Start of DATA SECTION
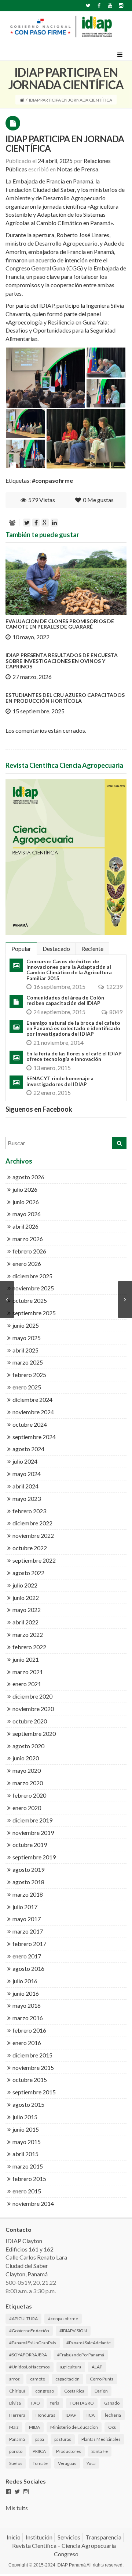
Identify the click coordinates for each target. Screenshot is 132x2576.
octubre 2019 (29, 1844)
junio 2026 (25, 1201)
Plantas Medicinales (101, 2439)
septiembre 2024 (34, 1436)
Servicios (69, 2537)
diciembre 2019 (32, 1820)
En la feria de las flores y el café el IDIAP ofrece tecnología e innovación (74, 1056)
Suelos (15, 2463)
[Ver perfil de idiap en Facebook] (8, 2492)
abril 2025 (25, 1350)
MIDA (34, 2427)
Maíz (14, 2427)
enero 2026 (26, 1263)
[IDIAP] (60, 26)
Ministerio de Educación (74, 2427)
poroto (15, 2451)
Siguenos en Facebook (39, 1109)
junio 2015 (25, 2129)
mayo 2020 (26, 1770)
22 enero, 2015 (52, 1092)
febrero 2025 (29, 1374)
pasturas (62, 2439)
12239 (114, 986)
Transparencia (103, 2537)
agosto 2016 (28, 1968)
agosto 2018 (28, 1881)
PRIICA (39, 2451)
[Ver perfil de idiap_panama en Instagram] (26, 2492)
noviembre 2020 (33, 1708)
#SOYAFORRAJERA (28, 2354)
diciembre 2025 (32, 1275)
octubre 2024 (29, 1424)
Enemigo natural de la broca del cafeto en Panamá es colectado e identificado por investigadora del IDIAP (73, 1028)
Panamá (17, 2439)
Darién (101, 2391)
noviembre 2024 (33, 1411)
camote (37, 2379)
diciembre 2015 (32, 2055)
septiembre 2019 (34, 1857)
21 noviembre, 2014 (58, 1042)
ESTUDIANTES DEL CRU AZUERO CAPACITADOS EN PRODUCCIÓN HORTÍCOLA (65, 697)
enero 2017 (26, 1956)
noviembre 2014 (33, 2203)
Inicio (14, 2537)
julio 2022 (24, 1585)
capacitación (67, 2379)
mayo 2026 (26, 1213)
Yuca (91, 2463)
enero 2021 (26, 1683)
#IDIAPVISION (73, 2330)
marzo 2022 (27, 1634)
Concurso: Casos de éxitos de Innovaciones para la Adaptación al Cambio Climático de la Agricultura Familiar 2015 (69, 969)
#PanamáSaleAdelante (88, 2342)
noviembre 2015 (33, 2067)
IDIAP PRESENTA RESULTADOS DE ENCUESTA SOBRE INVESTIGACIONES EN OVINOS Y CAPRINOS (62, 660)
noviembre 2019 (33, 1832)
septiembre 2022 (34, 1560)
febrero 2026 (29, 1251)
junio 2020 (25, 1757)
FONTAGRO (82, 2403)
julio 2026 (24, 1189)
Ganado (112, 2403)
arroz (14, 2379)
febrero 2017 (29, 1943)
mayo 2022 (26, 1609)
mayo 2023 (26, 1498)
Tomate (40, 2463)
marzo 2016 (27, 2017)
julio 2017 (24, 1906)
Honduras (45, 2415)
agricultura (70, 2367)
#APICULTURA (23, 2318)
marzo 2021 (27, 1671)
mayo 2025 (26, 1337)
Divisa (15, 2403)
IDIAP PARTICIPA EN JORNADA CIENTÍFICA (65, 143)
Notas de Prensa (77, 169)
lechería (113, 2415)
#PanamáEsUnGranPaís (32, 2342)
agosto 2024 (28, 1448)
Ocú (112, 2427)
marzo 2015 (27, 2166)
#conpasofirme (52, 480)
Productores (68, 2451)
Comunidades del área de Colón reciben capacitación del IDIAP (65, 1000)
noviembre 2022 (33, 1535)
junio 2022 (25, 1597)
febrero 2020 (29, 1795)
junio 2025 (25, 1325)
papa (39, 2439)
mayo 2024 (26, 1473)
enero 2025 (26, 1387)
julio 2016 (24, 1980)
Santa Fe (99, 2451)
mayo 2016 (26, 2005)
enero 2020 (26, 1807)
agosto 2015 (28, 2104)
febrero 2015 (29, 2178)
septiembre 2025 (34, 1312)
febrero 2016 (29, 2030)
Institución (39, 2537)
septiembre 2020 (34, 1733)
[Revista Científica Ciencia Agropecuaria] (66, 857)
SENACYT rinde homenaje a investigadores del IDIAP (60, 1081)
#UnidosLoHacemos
End of DATA SECTION
PROBLEM TO SOLVE: All lines carrying the word "enero" must be copied from the data above.

ANSWER TO THIS TASK:
enero 2026 (26, 1263)
22 enero, 2015 (52, 1092)
enero 2017 (26, 1956)
enero 2021 (26, 1683)
enero 2025 (26, 1387)
enero 2020 (26, 1807)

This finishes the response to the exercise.